Dr. Jason Combs
geography professor, 308.865.8605.
UNK– Historic battles, brave men and love for a woman are all documented in “Do They Miss Me at Home,” a book of 110 original Civil War letters written by William McKnight, a member of the Seventh Ohio Volunteer Cavalry, to his wife Samaria.
The book, edited by University of Nebraska at Kearney geography professor Dr. Jason Combs and Dr. Don Maness, dean of the College of Education at Arkansas State University-Jonesboro, was just released this spring by the Ohio University Press.
“Do They Miss Me at Home” is a compilation of 110 letters, an introduction and an epilogue. Chapter introductions and several hundred footnotes provide commentary for the letters. Dr.

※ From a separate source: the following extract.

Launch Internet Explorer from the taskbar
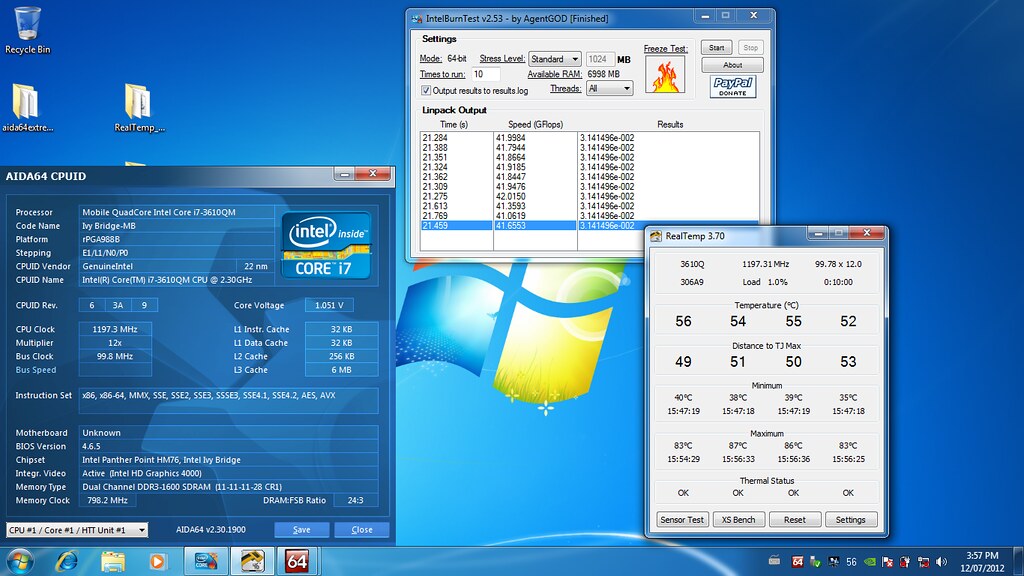click(x=67, y=560)

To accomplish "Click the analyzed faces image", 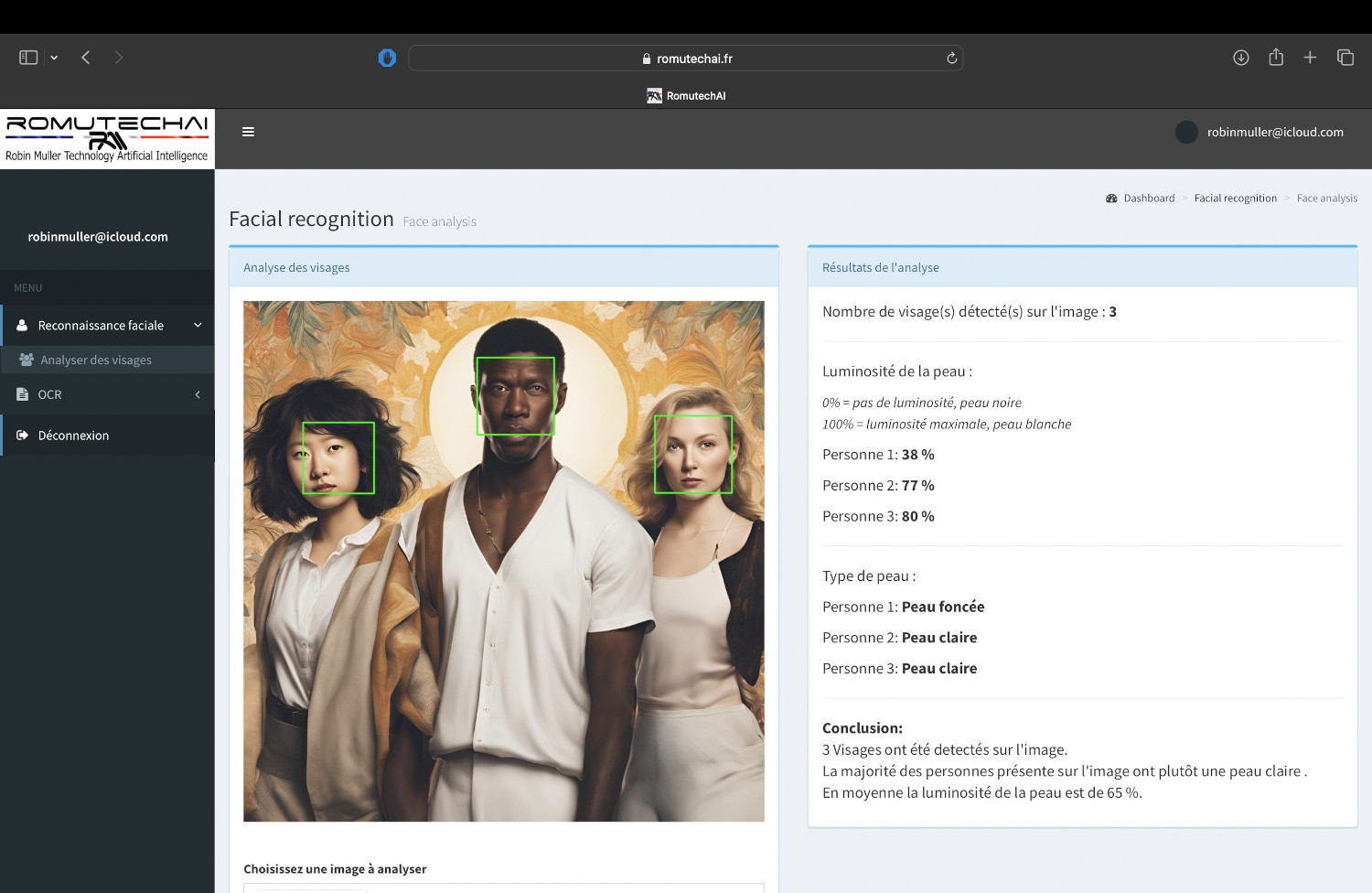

Combs, who has a background in historical geography, began working on the project in 2005.
“Don Maness had the letters for a few years before I got involved,” he said. “I realized that it was going to consume a large amount of time but was confident that a major university press would publish the work.”
The letters from McKnight to his wife chronicle his experiences from September 1862 until his death in June 1864. McKnight was 29 years old and married with four children when he joined the cavalry. The collection of letters came from Terry Hauger, McKnight’s great-great-grandson.
“The letters were in excellent condition,” Dr. Combs said. “Most were written on heavy fibrous paper and almost all of them were in original envelopes. We translated all the letters verbatim.
“McKnight’s penmanship was difficult to read at first, but then got much easier after reading several letters. His letters provide an in-depth overview of the life and times of a common Union cavalryman,” he said. “The McKnight collection adds to the growing literature concerning common soldiers by chronicling the emotions and insights of an atypical soldier throughout the war.
“McKnight writes in a descriptive manner and touches upon several major Civil War issues (duty and honor, faith and loneliness) and provides intimate details of several battles in Kentucky and Tennessee,” Dr. Combs said.